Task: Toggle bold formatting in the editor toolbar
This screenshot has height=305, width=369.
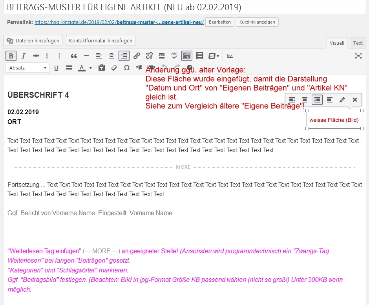Action: click(x=11, y=56)
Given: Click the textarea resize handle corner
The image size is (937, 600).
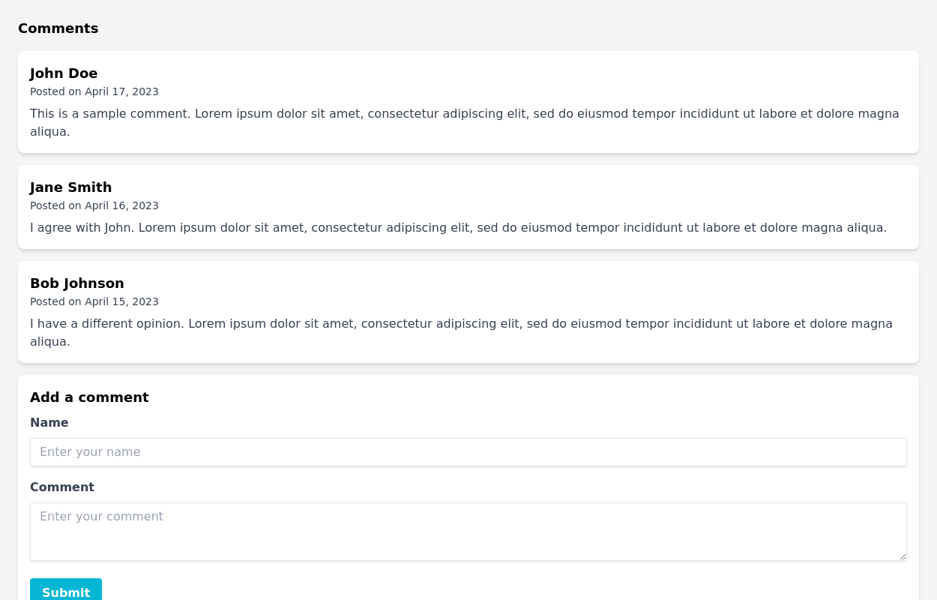Looking at the screenshot, I should pos(903,557).
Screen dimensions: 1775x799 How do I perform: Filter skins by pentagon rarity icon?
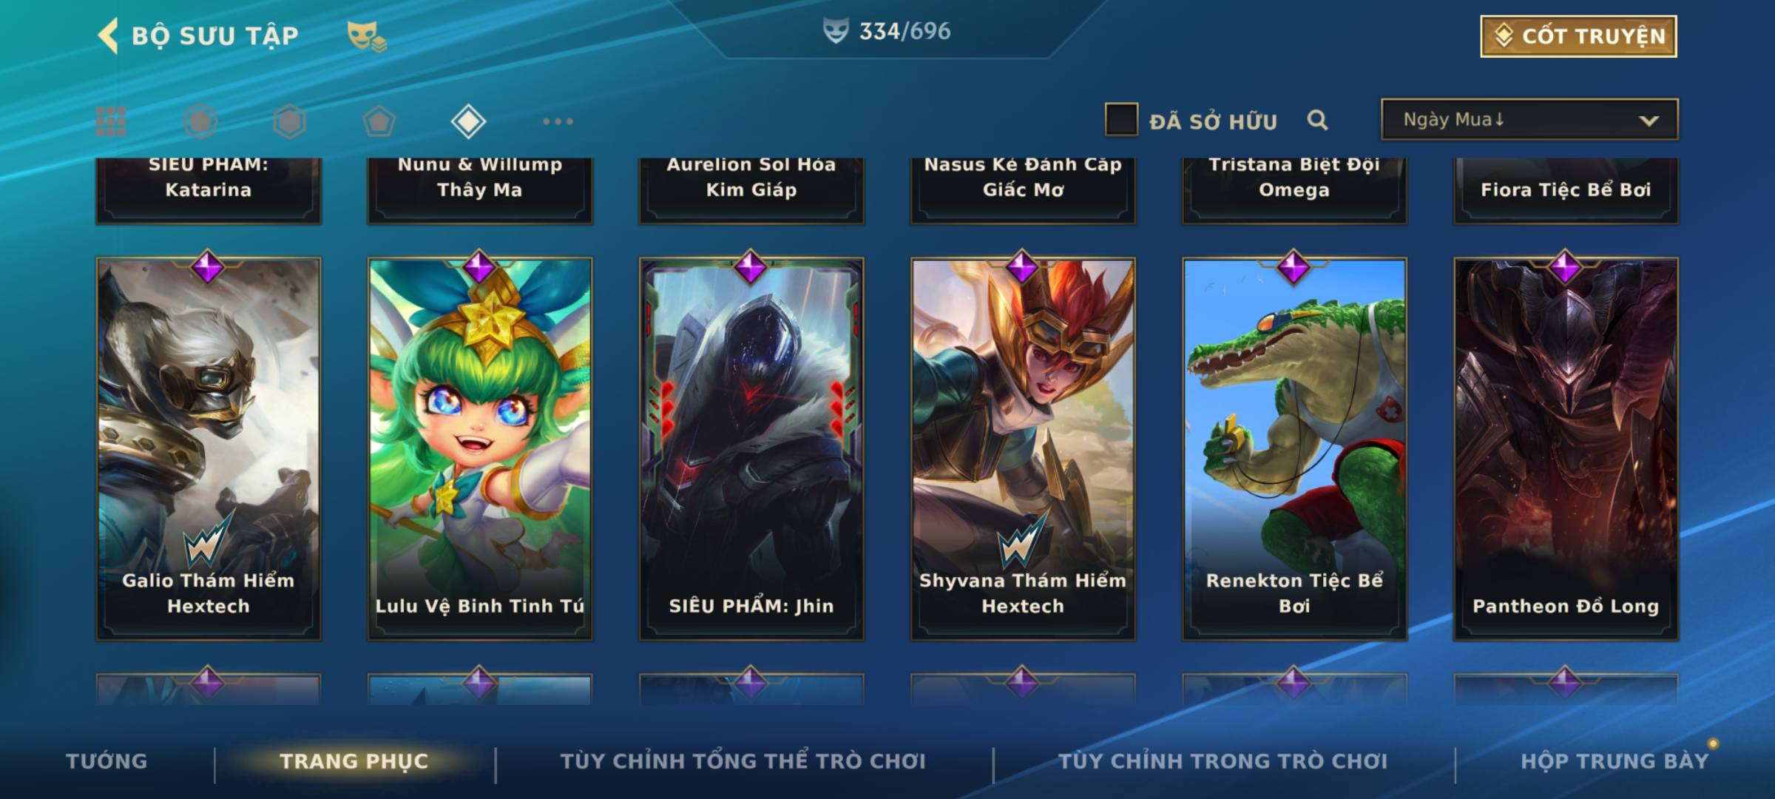[379, 121]
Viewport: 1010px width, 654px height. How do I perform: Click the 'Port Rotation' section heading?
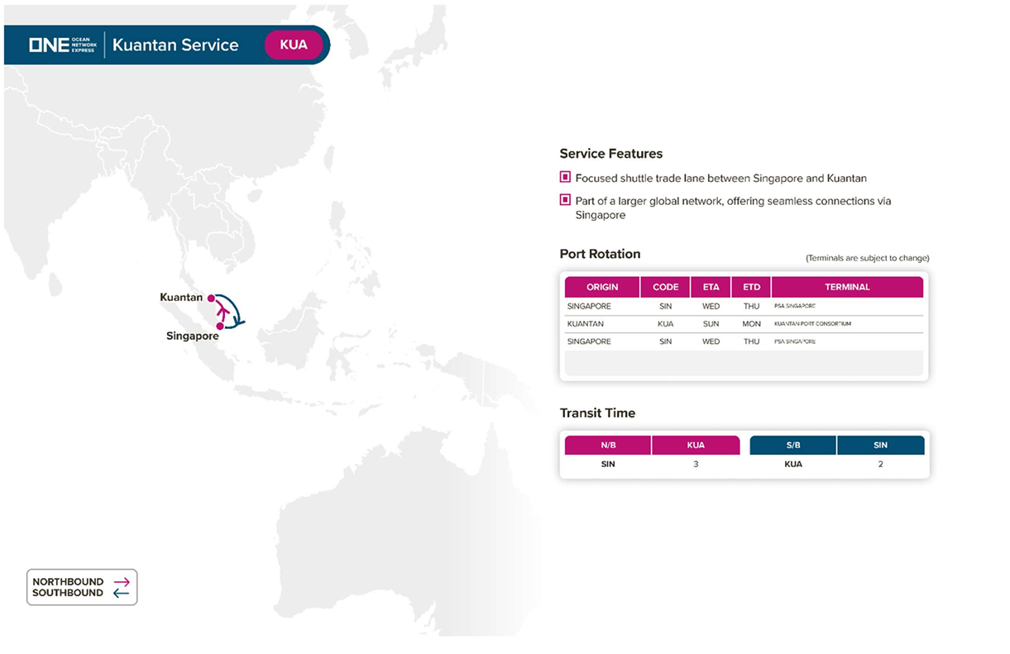(x=600, y=254)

***

■ What the task asks ■
Output the entries above exactly. Do not include the pictures.

■ Response to this task ■
Task: Toggle bold formatting in the editor toolbar
This screenshot has height=305, width=369.
Action: click(x=11, y=56)
Given: Click the textarea resize handle corner
The image size is (937, 600).
Looking at the screenshot, I should pos(903,557).
Screen dimensions: 1775x799 How do I perform: Filter skins by pentagon rarity icon?
[379, 121]
Viewport: 1010px width, 654px height. How do I perform: Click the 'Port Rotation' section heading?
(x=600, y=254)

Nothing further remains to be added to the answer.